24. The cable stacker (20) according to claim 23, wherein the drive device (51) for the movement of the first guide element (50) is electrically connected to the control device (29, 99), or is electrically connected to the central control system (99) of a cable-processing device (90).

25. The cable stacker (20) according to claim 23, further comprising a protective cover (25), and the first guide element (50) is arranged on the protective cover (25), wherein the protective cover (25) is, in particular, moveable, preferably tiltable, and contains fixing, damper and/or spring elements.

26. The cable stacker (20) according to claim 22, wherein the first guide element (50) is arranged transversely to the conveying direction (X) and obliquely to the perpendicular.

27. The cable stacker (20) according to claim 26, wherein the first guide element (50) forms an angle β of less than 90°, preferably 50°-80°, being furthermore preferred, 55°-75°, in particular, 57° to the top side of the belt conveyor.

28. The cable stacker (20) according to claim 22, wherein the first guide element (50) is spaced away from the belt conveyor (21), wherein, preferably, on a plane of the belt conveyor (21), the distance between the first guide element (50) and the belt conveyor (21) is between 20 and 50 mm, preferably between 30 and 40 mm.

29. The cable stacker (20) according to claim 22, wherein the side of the first guide element (50) facing a conveyor track (22) has a rounded shape.

30. The cable stacker (20) according to claim 22, wherein the first guide element (50) projects over the belt conveyor (21a) to at least a working height of the discharge device (60) above the belt conveyor (21a), wherein the height of this projection is at least about 20 mm and a maximum of about 60 mm.

31. A method for safely transporting a cable (80) on a cable stacker (20) according to claim 22, wherein the method comprises the following steps: a) selecting at least one cable parameter;b) transferring of the first guide element (50) to a first position along the conveying direction (X), wherein the first position is matched to a cable length of the cable to be conveyed;c) checking the first position of the first guide element (50) using a sensor device (52);d) transferring of control data to a control device (29, 99);e) conveying the cable (80) on the first belt conveyor (21a).

32. The method according to claim 31, wherein the transfer of the first guide element (50) to the first position in step (b) is carried out by means of the drive device (51).

33. A cable stacker (20) comprising a belt conveyor (21) for transporting a cable (80) along a conveying direction (X) and a discharge device (60) for gripping, holding and dropping the cable into a collection tub (241) on a side of the belt conveyor, wherein the discharge device is rotated around an axis aligned transversely to the conveying direction and approximately perpendicular to the belt conveyor, and the axis positioned above the belt conveyor, wherein a first guide element (50) is arranged in an area of the collection tub and is positional longitudinally along the conveying direction (X).
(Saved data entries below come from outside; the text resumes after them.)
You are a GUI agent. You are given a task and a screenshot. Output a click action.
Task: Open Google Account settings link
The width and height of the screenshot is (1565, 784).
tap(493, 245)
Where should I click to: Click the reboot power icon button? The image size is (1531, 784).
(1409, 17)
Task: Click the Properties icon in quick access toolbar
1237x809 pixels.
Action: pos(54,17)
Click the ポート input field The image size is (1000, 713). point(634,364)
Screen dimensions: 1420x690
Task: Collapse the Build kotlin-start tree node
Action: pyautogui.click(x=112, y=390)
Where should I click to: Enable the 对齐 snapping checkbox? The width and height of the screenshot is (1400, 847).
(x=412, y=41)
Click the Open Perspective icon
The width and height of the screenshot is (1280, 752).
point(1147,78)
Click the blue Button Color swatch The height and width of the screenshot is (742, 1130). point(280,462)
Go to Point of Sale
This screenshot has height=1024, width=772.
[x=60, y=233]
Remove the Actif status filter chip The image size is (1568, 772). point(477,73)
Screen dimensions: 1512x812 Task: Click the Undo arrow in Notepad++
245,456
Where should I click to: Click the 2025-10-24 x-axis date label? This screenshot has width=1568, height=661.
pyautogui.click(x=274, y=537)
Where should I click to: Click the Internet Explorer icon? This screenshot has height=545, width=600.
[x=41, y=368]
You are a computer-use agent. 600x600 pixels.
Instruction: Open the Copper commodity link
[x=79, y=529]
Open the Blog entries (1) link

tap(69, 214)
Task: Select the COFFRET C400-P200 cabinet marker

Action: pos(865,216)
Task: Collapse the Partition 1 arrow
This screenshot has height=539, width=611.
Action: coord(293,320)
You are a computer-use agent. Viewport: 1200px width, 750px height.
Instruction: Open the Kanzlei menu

34. The cable stacker (20) according to claim 33, wherein a positioning area of the first guide element (50) extends from a first position in the conveying direction in front of the axis to a second position in the conveying direction behind the axis.

35. The cable stacker (20) according to claim 34, wherein the discharge device comprises a swivel arm having a radius, and the positioning area of the first guide element (50) is at least 40%, preferably at least 50% of the radius.

36. A cable storage system (600) of a cable-processing machine comprising a swivelling gripper arm (604, 60) for holding, guiding and dropping a cable (80) in a working space (601) adjacent to a storage space (602) in a direction of cable feed, wherein the cable storage system has at least one boundary edge (603) which separates the working space from the storage space, wherein the boundary edge (603) is used as an inlet guide for guiding the gripper arm (604, 60) of the cable (80) to be deposited in the storage space, and the boundary edge (603), or the inlet guide, is arranged in a moveable manner.